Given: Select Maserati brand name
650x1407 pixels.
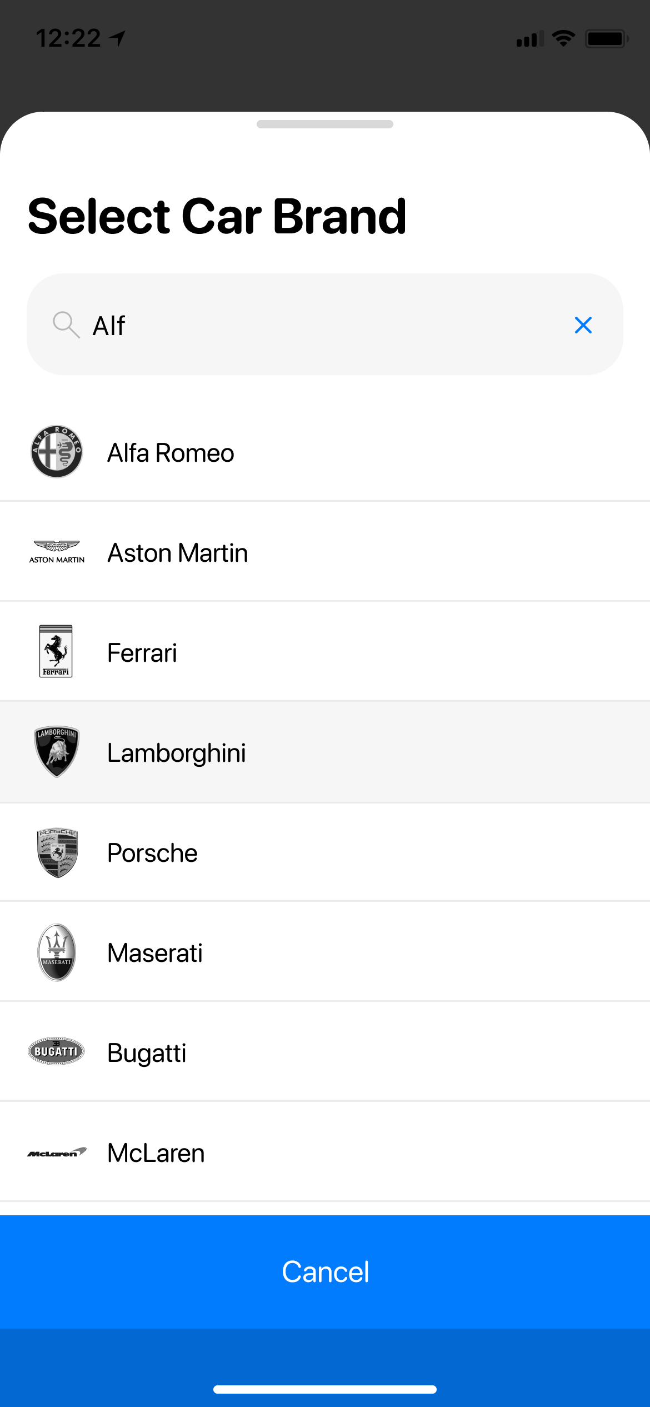Looking at the screenshot, I should pyautogui.click(x=155, y=953).
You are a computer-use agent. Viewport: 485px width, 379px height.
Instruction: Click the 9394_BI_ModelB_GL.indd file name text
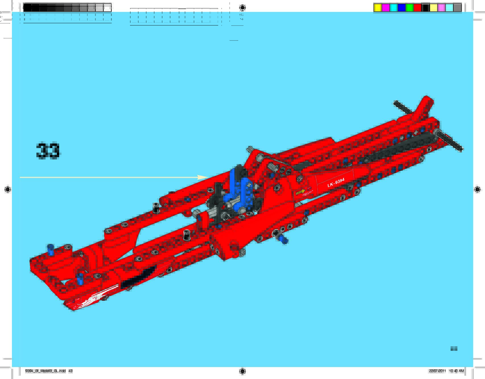45,371
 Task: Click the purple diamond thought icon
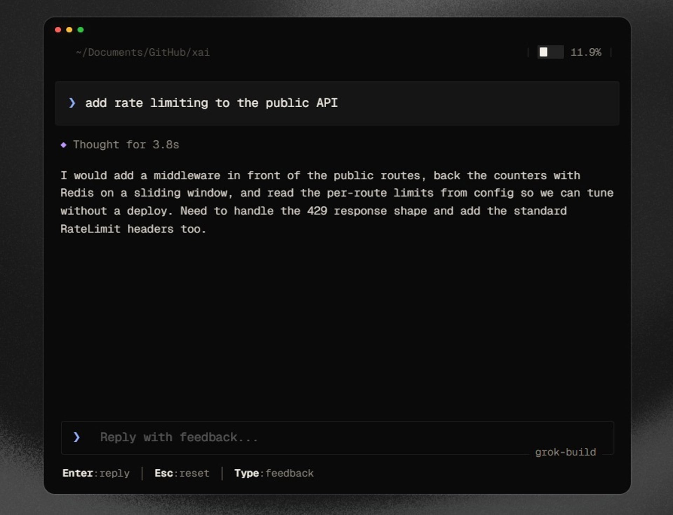pyautogui.click(x=63, y=145)
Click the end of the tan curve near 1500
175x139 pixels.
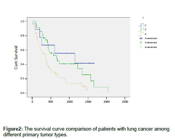point(88,90)
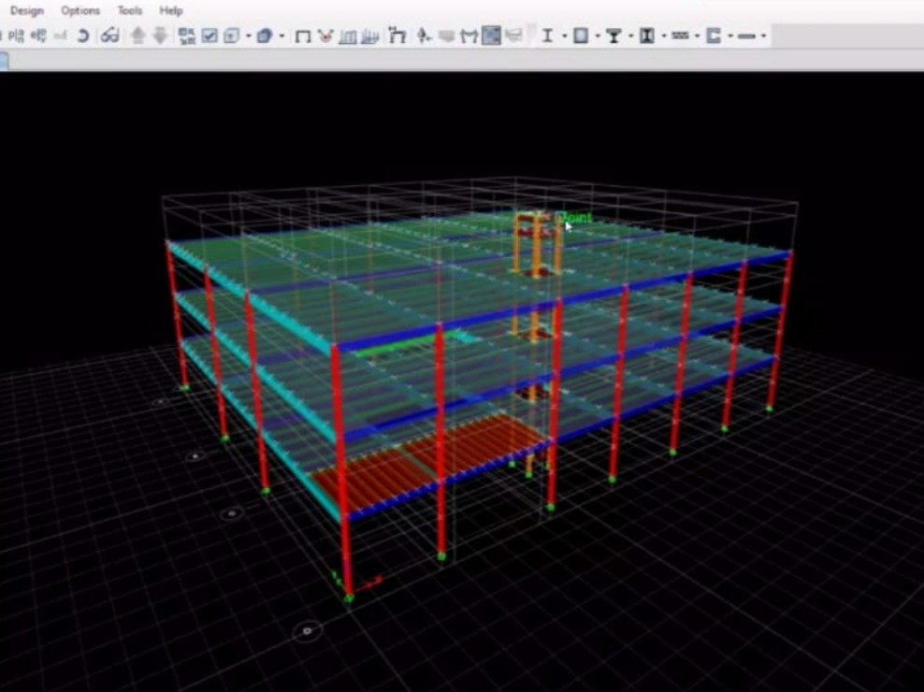The height and width of the screenshot is (692, 924).
Task: Click the green Point label in the model
Action: (573, 215)
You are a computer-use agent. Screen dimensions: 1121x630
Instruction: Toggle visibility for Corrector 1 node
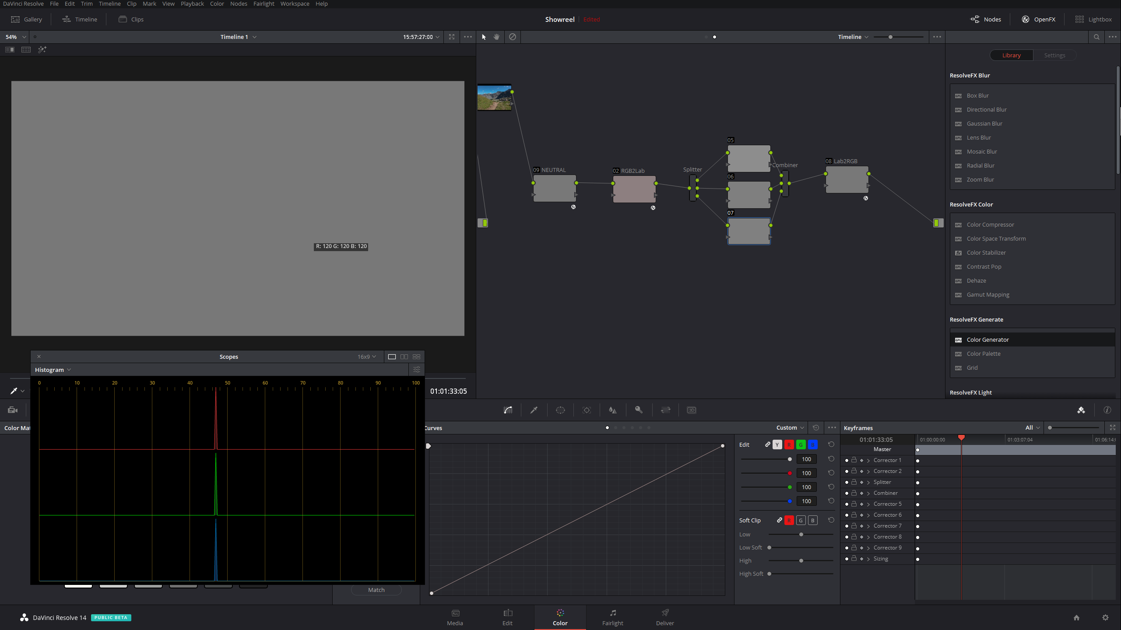845,460
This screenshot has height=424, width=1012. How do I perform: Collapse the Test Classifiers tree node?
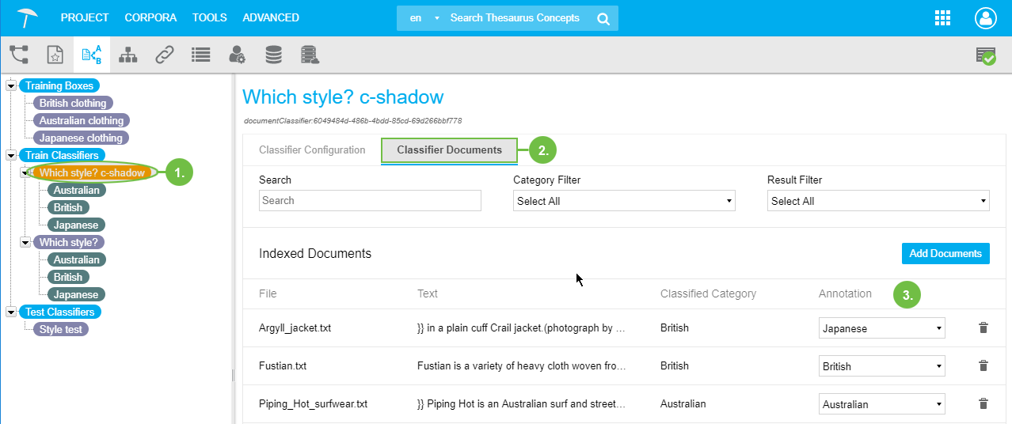11,312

WHAT TO DO
Take from the entries every line that has the string "computer".

SOLUTION FOR THIS PROBLEM
You are a computer-use agent. Viewport: 485px width, 379px height.
You are a computer-use agent. Screen dimensions: 1121x630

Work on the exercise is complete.